#### УСЛОВИЕ ЗАДАЧИ 1:
В записях, начиная с самого начала и заканчивая строкой с «pyautogui.click(x=321, y=31)», замените «Config» на «Settings», а всё остальное оставьте как есть. Картинки в ответ не включайте.

#### СТРАНИЦА:
Иннокентий (Вениаминов), именно благодаря своей неучености в академическом богословии, смотрел на вещи более традиционно: старообрядцы не еретики, поэтому они ближе, чем католики. По этому поводу, отправляя свои комментарии обер-прокурору Синода А. П. Ахматову, Филарет замечает в сопроводительном письме (датировано тем же днем 30 декабря 1864 г.):
Преосвященный Иннокентий по своему духу и подвигам есть муж апостольский: но, осмеливаюсь сказать, Иркутская семинария не довольно доставила ему пособий для суждения о предметах канонических и исторических строго осторожного. (Письма Филарета, митрополита Московского и Коломенского к высочайшим особам и разным другим лицам. Собраны и изданы Саввою [Тихомировым] архиепископом Тверским и Кашинским. Ч. 2. Тверь: Типография Губернского Правления, 1888, с. 265).

#### ИСХОДНЫЕ ДАННЫЕ:
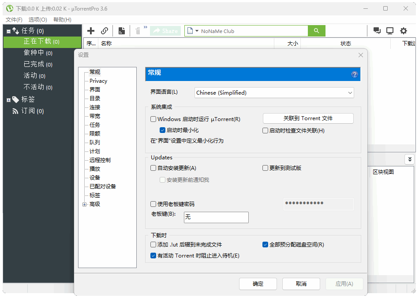Enable 自动安装更新
This screenshot has height=298, width=419.
(153, 168)
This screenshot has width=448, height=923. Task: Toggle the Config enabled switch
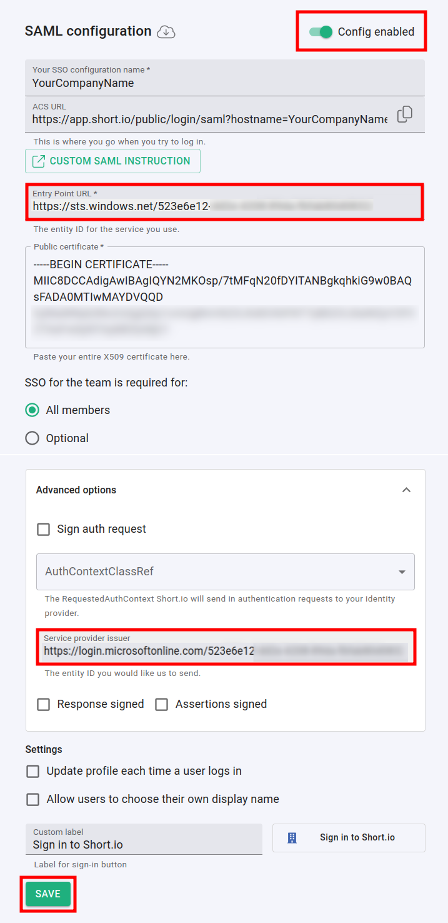pyautogui.click(x=321, y=31)
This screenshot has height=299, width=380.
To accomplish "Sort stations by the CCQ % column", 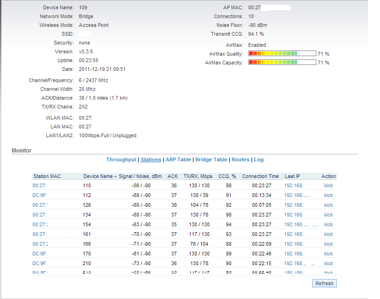I will pyautogui.click(x=227, y=176).
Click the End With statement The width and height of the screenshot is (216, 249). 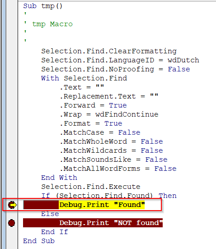59,178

#### УСЛОВИЕ ЗАДАЧИ 2:
Повторите слово в слово фрагмент страницы, начиная с «Иннокентий (Вениаминов), именно» и заканчивая «1888, с. 265).».

#### ОТВЕТ НА ЗАДАНИЕ 1:
Enable 自动安装更新
This screenshot has height=298, width=419.
(153, 168)
This screenshot has width=448, height=923. Task: Toggle the Settings enabled switch
pyautogui.click(x=321, y=31)

#### ОТВЕТ НА ЗАДАНИЕ 2:
Иннокентий (Вениаминов), именно благодаря своей неучености в академическом богословии, смотрел на вещи более традиционно: старообрядцы не еретики, поэтому они ближе, чем католики. По этому поводу, отправляя свои комментарии обер-прокурору Синода А. П. Ахматову, Филарет замечает в сопроводительном письме (датировано тем же днем 30 декабря 1864 г.):
Преосвященный Иннокентий по своему духу и подвигам есть муж апостольский: но, осмеливаюсь сказать, Иркутская семинария не довольно доставила ему пособий для суждения о предметах канонических и исторических строго осторожного. (Письма Филарета, митрополита Московского и Коломенского к высочайшим особам и разным другим лицам. Собраны и изданы Саввою [Тихомировым] архиепископом Тверским и Кашинским. Ч. 2. Тверь: Типография Губернского Правления, 1888, с. 265).